The endangered plant Hypericum cumulicola survives as well as it does in Florida thanks to the soil microbiome say Aaron David and colleagues. “Our finding that soil microbiomes underlie population persistence carries important implications for conservation and management,” the authors write in their article, published in the October issue of The American Naturalist.
The authors say their results matter for two reasons. “First, it suggests that a plant species cannot be conserved without also conserving its accompanying natural soil microbiome. Second, such conservation of the soil microbiome is especially important in stressful habitat and for the species endemic to that habitat.”
Their work is consistent with work done independently on with metallic sun orchid of Australia, that requires certain fungi living in the soil of its home range.

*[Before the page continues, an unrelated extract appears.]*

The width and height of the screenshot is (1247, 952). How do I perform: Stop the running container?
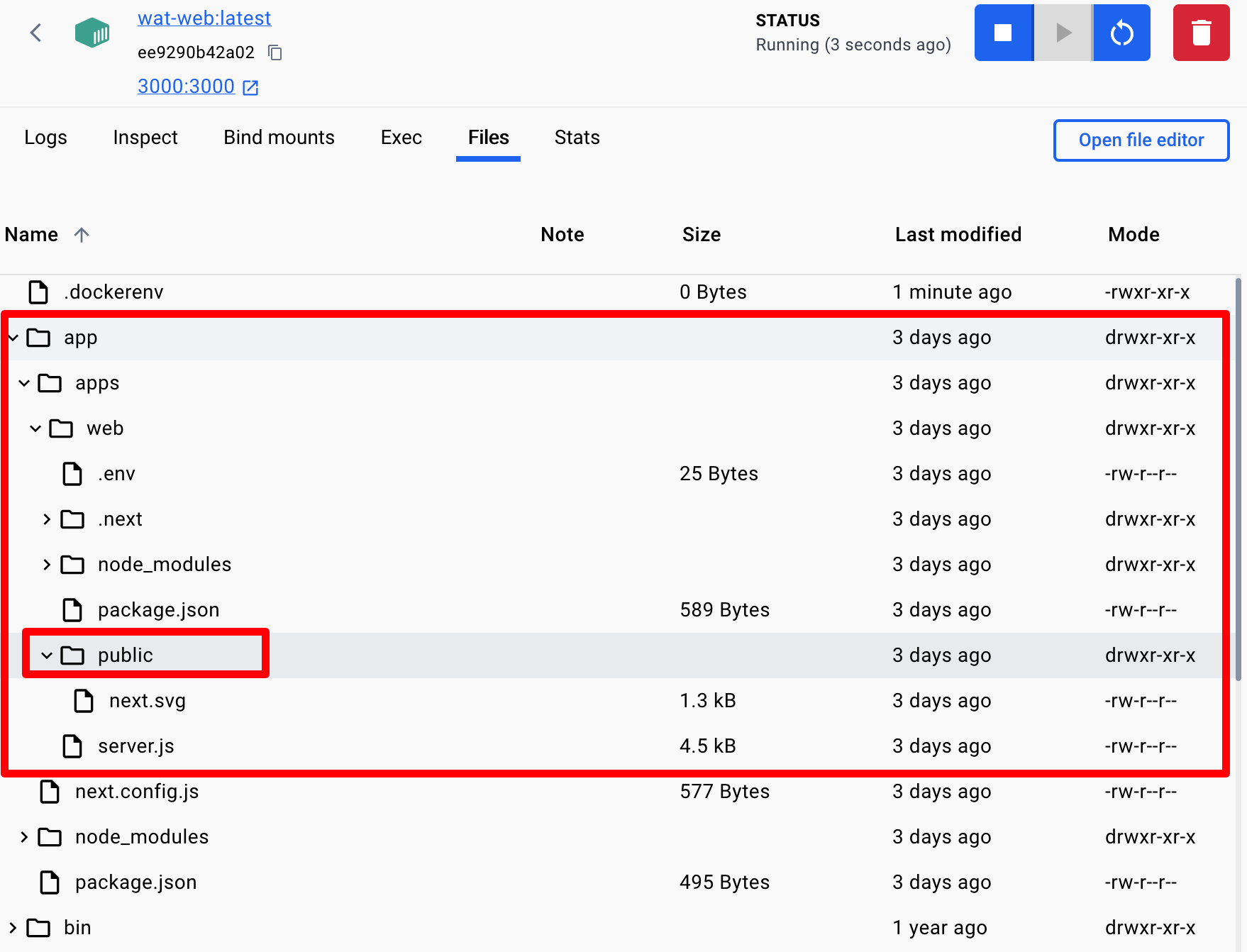(1004, 33)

Rather than looking at specific fungi, David and colleagues assessed the microbiome as a whole, using a bioassay and an integral projection model created from the bioassay data. They found that the microbes played an important role in seed germination, possibly by increasing soil moisture.
In their paper, the authors argue that microbes can reduce stress for a plant, allowing them to exist outside what would be their normal range. In their simulations, microbes enabled H. cumulicola populations to survive at higher elevations than they usually would.
“Soil amendments have long been used to reintroduce native microbes to degraded habitat…,” write David and colleagues. “Our findings suggest that such amendments could help boost plant population growth rates, particularly for species whose germination both responds positively to soil microbes and is critical to its demography.”